3-6. ベトナム人女性との結婚:男性の総額
ここまでを合計すると、
- 国際結婚相談所トータル:120万円
- ベトナム渡航&滞在:35万円
- 婚姻手続き:10万円
- 結納金(金の三点セット+現金):100万円
- 家族へのお礼・プレゼント:20万円
パターンB(ベトナム人女性)男性の合計負担額:
約285万円(およそ260〜300万円ゾーン)
4.数字で比較:男性の持ち出しはいくら違う?
2つのパターンを並べてみます。
| パターン | 男性のトータル負担額(モデルケース) | 特徴 |
|---|---|---|
| A:日本人同士の結婚 | 約328万円 | 結婚式費用を中心に、まとまった出費が大きい |
| B:ベトナム人女性との国際結婚(式はベトナム現地、男性は式費用負担なし、結納100万円) | 約285万円 | 結婚式費用は女性側が負担。

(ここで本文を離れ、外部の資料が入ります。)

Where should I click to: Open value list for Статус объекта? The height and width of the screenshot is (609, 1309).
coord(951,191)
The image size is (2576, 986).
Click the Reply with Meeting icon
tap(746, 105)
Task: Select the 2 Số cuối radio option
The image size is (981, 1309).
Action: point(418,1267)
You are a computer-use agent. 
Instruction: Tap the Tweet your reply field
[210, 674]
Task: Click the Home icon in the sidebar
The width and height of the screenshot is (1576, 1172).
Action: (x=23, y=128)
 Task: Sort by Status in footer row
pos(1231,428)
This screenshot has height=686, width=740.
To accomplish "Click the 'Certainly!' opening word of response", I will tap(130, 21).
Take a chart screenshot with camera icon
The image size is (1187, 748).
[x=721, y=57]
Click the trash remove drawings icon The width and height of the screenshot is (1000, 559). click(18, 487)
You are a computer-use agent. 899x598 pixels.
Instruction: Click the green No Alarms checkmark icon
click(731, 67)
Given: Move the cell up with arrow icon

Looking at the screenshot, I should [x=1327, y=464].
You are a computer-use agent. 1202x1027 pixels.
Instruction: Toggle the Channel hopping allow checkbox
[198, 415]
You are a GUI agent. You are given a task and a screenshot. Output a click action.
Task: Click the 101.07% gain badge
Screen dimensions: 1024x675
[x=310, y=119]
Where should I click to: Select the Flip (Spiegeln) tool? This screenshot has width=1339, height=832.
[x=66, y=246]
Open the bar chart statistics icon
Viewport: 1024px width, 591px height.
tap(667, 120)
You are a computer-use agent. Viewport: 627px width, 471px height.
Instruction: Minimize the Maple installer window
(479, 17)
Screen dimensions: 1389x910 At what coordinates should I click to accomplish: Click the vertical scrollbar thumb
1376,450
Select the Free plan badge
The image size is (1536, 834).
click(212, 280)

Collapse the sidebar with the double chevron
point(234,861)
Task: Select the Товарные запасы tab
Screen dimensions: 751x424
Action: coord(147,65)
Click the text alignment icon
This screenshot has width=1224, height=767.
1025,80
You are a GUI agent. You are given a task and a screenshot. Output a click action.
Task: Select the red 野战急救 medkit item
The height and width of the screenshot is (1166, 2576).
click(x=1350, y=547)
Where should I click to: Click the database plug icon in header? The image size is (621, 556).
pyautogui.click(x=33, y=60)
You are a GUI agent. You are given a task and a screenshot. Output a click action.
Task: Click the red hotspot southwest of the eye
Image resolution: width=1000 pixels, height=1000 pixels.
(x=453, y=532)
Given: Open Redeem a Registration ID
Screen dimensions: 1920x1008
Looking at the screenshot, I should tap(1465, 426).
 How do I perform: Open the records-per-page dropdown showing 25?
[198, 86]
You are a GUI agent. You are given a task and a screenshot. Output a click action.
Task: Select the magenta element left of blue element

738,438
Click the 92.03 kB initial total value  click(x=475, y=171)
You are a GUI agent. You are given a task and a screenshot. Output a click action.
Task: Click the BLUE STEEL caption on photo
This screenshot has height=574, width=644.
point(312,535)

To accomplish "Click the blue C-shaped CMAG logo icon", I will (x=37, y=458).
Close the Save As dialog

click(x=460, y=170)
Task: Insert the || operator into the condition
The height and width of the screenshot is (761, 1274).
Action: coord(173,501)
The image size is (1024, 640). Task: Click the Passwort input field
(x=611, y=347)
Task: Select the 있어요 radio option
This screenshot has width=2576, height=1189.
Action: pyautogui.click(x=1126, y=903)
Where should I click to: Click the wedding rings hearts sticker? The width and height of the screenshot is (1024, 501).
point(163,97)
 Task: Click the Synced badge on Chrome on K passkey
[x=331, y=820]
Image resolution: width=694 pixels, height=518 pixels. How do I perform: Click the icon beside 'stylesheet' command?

代わりに結納金100万円+渡航費など |
差額は、
328万円 − 285万円 = 約43万円
となり、
モデルケース上は約40〜50万円ほどベトナム国際結婚の方が安くなるイメージです。
ただし、日本式の結婚式をもっと豪華にすれば差額はさらに広がりますし、
ベトナムへの渡航回数が増えれば差は縮まります。
現実的には、
- 日本人同士:300〜400万円台
- ベトナム人女性:250〜300万円台
というゾーンで、
数十万〜100万円前後の差がつくことが多いと考えるとイメージしやすいでしょう。
5.「コスパが良い」のはお金だけではない
5-1. キャッシュフローの違い
日本人同士の場合:
- 結婚式の申込金や前払いなど、
早い段階で数百万円規模のキャッシュアウトが発生
ベトナム国際結婚の場合:
- 相談所費用、渡航費、結納金などが分散して発生
- 結婚式費用そのものをドンと支払う必要がない
心理的にも、
「一気に300万円払う」のか、
「1〜2年かけて少しずつ準備していく」のか
で、かなり負担感が変わります。
5-2. 「式より、その後」にお金を回しやすい
ベトナム現地での式は、
家族・親族中心でアットホームに行われるケースが多く、
- 「豪華な演出」よりも「家族同士のつながり」を重視
- 浮いたお金を、新生活の貯金や将来の教育資金に回しやすい
という意味で、人生トータルのコスパは高いと言えます。
5-3. もちろん「見えないコスト」もある
一方で、国際結婚には
- 言語・文化・価値観の違い
- ビザや在留資格の更新
- お互いの家族とのコミュニケーション
といったお金では測れないコストも存在します。
だからこそ、
「お金のメリット」だけで決めるのではなく、
「価値観が合うか」「一緒に歩んでいけるか」
を丁寧に確認することが大前提です。
6.まとめ:ベトナム国際結婚は「式費用ゼロ+結納100万円」という構造がポイント
最後に、ポイントを整理します。
- 日本人同士の結婚は、
- 結婚相談所費用+結婚式+指輪+新生活で
- 男性の持ち出しは300〜350万円前後が一つの目安
- ベトナム人女性との国際結婚(式はベトナム現地・男性は式費用負担なし・結納100万円)の場合、
- 国際結婚相談所費用+渡航費+手続き+結納金で
- 男性の持ち出しは250〜300万円前後に収まりやすい
- 大きな違いは
「日本式:式場に数百万円」
「ベトナム式:式費用は女性側家族、男性は結納100万円」 - その結果、モデルケースでは
ベトナム国際結婚の方が数十万〜100万円程度お得になる可能性が高い
「結婚式にお金をかける」か、
「将来の生活のためにお金を残す」か。
ベトナムとの国際結婚は、
後者を選びたい男性にとって、数字で見ても合理的な選択肢になりえます。